DATA: Begin

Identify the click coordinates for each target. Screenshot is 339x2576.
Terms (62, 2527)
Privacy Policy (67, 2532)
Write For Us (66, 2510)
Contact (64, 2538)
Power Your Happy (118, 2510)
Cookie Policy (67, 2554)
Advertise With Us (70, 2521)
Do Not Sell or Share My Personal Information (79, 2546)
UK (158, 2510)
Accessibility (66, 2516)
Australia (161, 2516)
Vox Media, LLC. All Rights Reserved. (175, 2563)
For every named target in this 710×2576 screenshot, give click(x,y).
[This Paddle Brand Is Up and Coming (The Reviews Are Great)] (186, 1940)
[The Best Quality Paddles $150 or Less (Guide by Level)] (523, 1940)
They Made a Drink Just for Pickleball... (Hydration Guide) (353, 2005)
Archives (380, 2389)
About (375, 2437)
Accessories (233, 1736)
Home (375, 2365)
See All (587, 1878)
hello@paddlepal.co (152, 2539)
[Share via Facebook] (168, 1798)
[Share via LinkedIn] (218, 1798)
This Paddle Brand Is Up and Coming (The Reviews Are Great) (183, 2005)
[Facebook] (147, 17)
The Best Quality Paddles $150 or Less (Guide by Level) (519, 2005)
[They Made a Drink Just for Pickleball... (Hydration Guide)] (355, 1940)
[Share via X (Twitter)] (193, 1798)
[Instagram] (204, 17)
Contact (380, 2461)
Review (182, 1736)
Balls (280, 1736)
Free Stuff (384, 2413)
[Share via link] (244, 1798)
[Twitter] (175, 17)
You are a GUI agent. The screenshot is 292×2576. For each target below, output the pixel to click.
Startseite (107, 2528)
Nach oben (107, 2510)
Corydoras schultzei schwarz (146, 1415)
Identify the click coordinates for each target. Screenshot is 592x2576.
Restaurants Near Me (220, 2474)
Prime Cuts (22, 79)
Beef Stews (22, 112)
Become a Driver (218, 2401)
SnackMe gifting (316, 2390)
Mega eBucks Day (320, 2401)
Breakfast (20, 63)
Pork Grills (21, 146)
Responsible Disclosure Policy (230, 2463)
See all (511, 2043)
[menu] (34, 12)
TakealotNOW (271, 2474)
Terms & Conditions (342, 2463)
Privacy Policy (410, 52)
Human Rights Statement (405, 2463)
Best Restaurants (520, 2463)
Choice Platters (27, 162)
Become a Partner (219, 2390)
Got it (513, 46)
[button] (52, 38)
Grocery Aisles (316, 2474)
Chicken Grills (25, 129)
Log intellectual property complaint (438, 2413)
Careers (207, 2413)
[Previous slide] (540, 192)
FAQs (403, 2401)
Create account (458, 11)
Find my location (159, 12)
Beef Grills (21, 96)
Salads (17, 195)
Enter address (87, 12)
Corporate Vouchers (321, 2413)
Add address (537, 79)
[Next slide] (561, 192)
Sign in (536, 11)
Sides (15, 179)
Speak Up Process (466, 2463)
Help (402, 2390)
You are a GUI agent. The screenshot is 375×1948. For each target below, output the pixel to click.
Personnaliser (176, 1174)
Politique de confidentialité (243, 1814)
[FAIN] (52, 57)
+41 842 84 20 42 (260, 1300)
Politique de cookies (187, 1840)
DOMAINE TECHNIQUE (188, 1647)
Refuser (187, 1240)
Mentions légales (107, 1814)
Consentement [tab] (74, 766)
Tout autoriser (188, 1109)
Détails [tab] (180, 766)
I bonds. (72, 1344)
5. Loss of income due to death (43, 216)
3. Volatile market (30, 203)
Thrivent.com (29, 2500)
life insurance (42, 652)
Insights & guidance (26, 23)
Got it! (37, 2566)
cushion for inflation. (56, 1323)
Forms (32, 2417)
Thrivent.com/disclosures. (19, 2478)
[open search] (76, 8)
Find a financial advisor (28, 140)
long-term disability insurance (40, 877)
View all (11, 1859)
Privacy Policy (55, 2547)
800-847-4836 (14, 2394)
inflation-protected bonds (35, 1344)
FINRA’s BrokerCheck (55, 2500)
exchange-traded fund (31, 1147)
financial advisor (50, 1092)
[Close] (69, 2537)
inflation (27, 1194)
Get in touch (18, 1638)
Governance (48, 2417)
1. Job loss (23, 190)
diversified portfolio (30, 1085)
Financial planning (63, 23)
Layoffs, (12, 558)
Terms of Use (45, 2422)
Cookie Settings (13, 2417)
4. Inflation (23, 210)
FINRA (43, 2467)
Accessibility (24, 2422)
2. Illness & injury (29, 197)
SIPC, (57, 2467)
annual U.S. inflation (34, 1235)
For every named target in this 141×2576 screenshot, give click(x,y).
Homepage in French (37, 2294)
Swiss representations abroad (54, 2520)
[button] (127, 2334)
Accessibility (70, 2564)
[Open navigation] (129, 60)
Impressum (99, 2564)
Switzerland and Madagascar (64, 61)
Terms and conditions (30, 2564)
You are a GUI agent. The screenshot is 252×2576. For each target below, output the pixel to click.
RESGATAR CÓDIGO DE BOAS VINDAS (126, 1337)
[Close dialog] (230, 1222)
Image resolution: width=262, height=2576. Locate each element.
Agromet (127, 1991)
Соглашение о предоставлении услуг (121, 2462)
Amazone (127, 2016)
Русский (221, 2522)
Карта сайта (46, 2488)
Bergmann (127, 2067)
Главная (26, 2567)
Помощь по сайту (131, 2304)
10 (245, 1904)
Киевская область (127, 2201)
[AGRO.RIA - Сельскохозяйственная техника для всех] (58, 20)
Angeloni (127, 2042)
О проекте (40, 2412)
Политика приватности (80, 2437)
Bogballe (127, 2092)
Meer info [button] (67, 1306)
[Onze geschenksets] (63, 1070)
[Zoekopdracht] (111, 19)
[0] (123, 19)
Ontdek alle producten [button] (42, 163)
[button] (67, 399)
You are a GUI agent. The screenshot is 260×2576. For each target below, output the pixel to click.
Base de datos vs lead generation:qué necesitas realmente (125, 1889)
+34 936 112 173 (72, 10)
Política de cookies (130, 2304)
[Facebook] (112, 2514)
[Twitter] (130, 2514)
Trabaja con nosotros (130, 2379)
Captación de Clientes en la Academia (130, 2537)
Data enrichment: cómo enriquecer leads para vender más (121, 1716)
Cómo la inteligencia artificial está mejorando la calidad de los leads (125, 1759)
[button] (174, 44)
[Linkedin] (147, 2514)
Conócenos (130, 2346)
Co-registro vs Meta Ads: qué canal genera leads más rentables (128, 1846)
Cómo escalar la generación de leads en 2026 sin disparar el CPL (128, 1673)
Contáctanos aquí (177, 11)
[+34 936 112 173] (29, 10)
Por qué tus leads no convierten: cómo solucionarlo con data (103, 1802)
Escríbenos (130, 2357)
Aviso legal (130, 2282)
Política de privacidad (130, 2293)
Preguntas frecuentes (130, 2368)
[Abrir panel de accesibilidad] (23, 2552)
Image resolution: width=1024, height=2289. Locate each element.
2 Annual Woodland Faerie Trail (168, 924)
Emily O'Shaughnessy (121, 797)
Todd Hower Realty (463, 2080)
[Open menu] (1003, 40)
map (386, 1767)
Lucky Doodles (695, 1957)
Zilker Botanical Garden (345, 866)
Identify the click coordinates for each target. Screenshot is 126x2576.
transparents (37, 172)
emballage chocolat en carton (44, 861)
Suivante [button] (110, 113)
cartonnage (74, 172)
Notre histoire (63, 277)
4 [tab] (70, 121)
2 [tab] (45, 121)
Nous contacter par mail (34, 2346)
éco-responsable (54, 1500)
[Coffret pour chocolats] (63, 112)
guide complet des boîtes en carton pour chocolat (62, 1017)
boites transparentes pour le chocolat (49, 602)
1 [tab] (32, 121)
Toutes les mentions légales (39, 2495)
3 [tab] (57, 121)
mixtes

DATA: End

TASK DIRECTIONS —
For the material above, reproduce exactly the lines from the line with "Cookie Policy (67, 2554)" to the line with "Review (182, 1736)", inclusive, and exclude all others.

COMPLETED TASK —
Cookie Policy (67, 2554)
Advertise With Us (70, 2521)
Do Not Sell or Share My Personal Information (79, 2546)
UK (158, 2510)
Accessibility (66, 2516)
Australia (161, 2516)
Vox Media, LLC. All Rights Reserved. (175, 2563)
For every named target in this 710×2576 screenshot, give click(x,y).
[This Paddle Brand Is Up and Coming (The Reviews Are Great)] (186, 1940)
[The Best Quality Paddles $150 or Less (Guide by Level)] (523, 1940)
They Made a Drink Just for Pickleball... (Hydration Guide) (353, 2005)
Archives (380, 2389)
About (375, 2437)
Accessories (233, 1736)
Home (375, 2365)
See All (587, 1878)
hello@paddlepal.co (152, 2539)
[Share via Facebook] (168, 1798)
[Share via LinkedIn] (218, 1798)
This Paddle Brand Is Up and Coming (The Reviews Are Great) (183, 2005)
[Facebook] (147, 17)
The Best Quality Paddles $150 or Less (Guide by Level) (519, 2005)
[They Made a Drink Just for Pickleball... (Hydration Guide)] (355, 1940)
[Share via X (Twitter)] (193, 1798)
[Instagram] (204, 17)
Contact (380, 2461)
Review (182, 1736)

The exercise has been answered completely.